En Español (866) 963-9353
PO Box 975428
Dallas, TX 75397-5428

Celebrating Nuclear Physicist Lise Meitner for Women’s History Month

We're Here to Help

If you were asked to name someone who has made a huge impact on the science, energy, electricity industry, who would you say? Most Americans would name Benjamin Franklin, Thomas Edison, Albert Einstein or Nikola Tesla. However, March is Women’s History Month, which provides a great time to showcase key achievements from female scientists over the past 150 years. This month, you will learn about four different female leaders who advanced the fields of science, technology and engineering and changed the way humans use energy.

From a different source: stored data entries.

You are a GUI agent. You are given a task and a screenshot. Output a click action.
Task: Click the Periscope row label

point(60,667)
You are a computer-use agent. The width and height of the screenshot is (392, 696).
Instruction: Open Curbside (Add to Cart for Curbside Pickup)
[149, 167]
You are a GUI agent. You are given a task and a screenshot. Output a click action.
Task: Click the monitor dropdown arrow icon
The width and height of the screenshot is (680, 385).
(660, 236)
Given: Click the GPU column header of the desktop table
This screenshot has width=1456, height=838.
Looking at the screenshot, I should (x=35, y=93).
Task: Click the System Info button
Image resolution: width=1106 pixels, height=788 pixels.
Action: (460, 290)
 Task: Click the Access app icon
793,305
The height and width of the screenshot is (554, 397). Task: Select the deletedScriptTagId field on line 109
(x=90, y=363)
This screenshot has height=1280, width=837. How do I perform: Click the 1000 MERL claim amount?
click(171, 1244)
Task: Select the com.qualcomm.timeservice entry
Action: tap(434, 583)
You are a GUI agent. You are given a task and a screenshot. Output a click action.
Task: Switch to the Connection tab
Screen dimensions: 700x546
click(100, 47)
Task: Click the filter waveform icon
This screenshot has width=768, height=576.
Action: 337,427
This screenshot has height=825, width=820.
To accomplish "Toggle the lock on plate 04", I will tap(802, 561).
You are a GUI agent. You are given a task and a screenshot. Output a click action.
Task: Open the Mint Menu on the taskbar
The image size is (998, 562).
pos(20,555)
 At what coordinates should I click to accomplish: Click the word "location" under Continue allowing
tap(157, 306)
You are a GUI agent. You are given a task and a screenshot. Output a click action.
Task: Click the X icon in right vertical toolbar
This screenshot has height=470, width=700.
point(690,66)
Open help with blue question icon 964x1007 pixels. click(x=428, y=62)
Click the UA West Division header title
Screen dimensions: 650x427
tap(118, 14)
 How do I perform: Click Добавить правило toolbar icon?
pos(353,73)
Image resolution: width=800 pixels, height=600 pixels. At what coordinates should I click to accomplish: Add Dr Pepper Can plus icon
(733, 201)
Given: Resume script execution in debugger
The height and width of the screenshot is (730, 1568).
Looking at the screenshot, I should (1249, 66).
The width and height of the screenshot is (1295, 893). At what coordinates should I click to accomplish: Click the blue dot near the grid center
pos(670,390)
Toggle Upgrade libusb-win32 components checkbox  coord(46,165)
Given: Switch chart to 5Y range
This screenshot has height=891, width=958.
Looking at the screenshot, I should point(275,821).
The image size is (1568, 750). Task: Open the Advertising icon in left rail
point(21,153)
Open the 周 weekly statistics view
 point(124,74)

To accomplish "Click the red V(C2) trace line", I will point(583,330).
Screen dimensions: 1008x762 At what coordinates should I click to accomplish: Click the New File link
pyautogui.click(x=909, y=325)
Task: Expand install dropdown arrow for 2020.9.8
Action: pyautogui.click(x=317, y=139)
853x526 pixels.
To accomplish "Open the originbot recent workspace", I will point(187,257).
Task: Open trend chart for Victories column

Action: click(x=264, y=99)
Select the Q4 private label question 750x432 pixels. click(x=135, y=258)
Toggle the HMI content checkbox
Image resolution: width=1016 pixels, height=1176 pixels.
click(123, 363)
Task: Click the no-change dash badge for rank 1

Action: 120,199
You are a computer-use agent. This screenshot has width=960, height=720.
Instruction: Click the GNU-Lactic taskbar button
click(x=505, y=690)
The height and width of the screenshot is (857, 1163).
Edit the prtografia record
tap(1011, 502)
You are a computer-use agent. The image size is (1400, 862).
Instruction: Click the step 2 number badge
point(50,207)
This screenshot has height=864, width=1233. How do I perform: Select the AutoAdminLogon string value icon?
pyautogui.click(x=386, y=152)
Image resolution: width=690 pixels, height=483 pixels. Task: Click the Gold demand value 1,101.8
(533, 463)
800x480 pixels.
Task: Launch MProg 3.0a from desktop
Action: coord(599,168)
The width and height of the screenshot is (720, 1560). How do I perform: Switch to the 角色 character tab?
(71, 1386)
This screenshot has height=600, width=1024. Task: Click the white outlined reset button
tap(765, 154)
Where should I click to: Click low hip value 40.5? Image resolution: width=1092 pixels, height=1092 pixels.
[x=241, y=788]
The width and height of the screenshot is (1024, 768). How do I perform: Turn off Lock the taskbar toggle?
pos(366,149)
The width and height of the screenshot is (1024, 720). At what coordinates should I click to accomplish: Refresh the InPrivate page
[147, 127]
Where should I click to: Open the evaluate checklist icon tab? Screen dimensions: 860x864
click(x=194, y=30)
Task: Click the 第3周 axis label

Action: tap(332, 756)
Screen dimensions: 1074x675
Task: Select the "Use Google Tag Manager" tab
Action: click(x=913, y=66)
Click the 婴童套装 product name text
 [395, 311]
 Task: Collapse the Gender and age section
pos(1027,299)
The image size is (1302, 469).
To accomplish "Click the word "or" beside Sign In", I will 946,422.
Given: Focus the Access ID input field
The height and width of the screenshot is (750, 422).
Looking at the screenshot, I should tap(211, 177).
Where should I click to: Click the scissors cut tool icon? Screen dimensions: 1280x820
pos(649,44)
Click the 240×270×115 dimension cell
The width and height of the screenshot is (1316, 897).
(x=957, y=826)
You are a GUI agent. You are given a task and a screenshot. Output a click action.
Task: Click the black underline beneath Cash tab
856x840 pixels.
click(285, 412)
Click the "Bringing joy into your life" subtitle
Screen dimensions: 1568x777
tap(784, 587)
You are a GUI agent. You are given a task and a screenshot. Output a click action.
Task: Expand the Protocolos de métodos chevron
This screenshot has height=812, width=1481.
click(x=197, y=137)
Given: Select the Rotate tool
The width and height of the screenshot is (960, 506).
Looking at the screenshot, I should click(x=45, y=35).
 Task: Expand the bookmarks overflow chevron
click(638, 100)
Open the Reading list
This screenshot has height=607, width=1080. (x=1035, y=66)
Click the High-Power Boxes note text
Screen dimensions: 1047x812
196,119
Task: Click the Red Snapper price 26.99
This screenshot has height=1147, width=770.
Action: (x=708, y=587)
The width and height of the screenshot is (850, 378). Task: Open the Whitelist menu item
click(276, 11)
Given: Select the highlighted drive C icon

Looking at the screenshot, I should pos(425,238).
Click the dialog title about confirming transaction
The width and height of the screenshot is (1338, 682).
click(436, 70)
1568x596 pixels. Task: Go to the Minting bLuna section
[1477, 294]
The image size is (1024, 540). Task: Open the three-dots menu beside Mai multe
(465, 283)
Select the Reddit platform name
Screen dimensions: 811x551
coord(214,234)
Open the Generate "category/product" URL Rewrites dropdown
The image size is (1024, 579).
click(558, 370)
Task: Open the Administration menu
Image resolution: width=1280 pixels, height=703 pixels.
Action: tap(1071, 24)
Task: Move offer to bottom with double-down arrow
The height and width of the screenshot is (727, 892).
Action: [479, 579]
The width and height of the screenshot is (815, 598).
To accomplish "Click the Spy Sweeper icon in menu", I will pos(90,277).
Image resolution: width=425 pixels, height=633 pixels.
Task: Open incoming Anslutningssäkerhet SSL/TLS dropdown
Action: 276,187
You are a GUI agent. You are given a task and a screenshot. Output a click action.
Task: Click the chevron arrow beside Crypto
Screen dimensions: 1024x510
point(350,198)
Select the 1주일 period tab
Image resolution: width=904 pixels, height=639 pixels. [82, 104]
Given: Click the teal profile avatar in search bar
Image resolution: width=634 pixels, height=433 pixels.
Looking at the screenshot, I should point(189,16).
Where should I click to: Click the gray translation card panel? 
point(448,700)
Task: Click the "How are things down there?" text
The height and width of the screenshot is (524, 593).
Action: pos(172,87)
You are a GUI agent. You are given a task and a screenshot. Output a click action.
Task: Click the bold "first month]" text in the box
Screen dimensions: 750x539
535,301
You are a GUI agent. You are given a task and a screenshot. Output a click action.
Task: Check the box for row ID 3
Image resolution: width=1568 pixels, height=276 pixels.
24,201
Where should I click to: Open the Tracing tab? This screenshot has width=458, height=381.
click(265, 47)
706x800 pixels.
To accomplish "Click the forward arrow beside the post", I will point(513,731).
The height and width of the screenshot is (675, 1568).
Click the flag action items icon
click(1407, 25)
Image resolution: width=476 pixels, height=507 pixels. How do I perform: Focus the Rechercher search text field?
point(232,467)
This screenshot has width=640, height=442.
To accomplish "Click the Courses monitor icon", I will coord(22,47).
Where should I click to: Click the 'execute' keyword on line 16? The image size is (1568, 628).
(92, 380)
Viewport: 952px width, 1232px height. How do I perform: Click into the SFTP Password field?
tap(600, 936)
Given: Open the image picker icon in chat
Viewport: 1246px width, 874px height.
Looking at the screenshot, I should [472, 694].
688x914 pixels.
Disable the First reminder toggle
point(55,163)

Lise Meitner (1878-1968) – Award-Winning Female Nuclear Physicist

Scientist Lise Meitner with students on the steps of the chemistry building at Bryn Mawr College. Courtesy of Bryn Mawr College. (April 1959)

Early Life and Education

Lise Meitner was an Austrian-born physicist whose research focused on nuclear physics and radioactivity. As a child, she excelled in science and mathematics during a time when women did not attend school past the age of 14. She filled her education gap with the help of private tutors before eventually enrolling at the University of Vienna, where she became the second woman in the world to earn a doctorate in physics.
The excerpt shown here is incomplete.